RECORDS SUPPLIED →
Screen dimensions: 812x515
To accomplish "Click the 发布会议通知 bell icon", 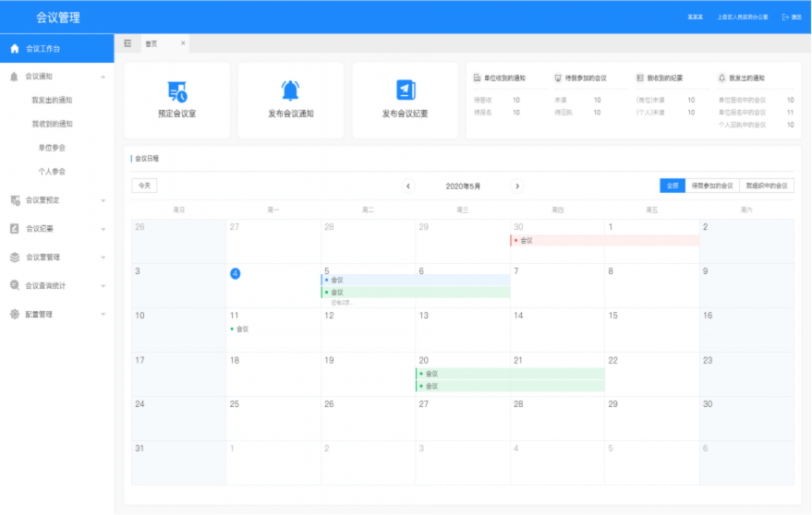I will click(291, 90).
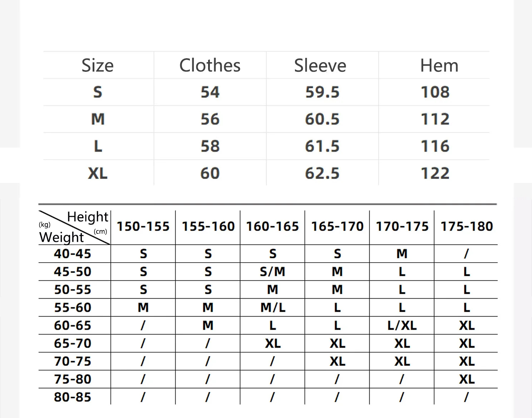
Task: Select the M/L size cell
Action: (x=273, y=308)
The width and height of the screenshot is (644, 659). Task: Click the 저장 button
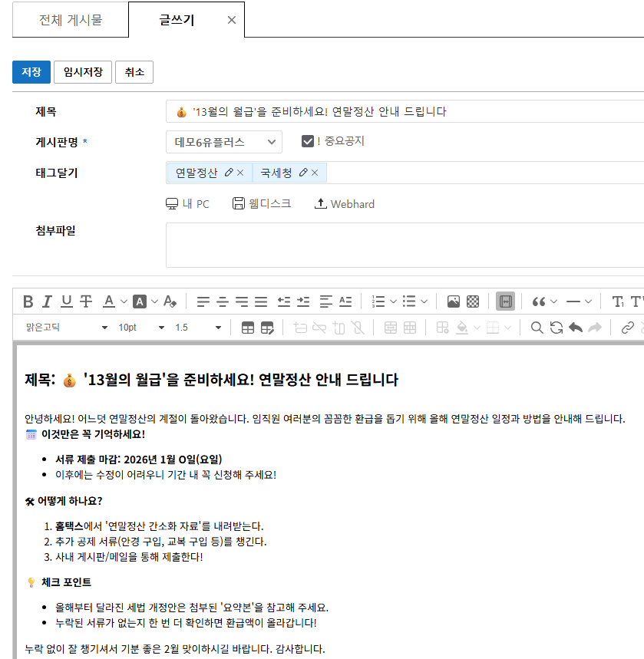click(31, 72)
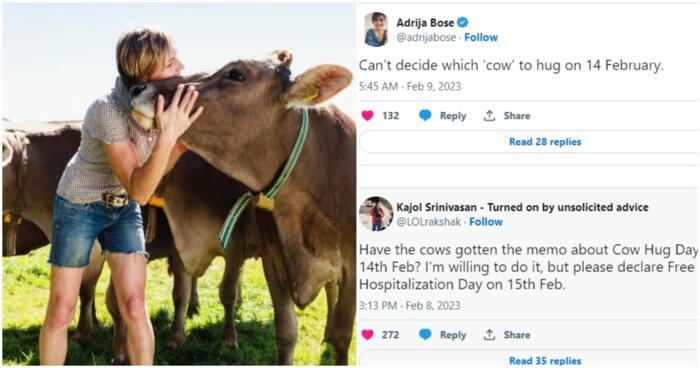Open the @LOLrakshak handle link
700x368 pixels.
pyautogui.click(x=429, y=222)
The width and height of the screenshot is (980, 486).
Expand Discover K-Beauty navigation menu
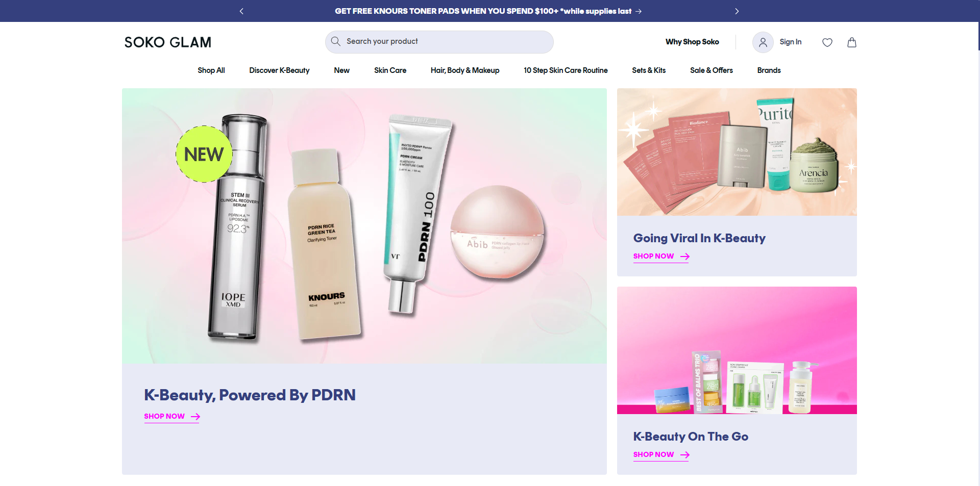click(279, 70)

WRITTEN EXERCISE →
Retype the listing word for word, starting at the line that contains "The width and height of the screenshot is (644, 659)." and ending with its last line. Leave out the pictures.

CORRECT RESULT →
The width and height of the screenshot is (644, 659). Task: Click the 저장 button
click(31, 72)
Open the @LOLrakshak handle link
700x368 pixels.
pyautogui.click(x=429, y=222)
The width and height of the screenshot is (980, 486).
Expand Discover K-Beauty navigation menu
click(279, 70)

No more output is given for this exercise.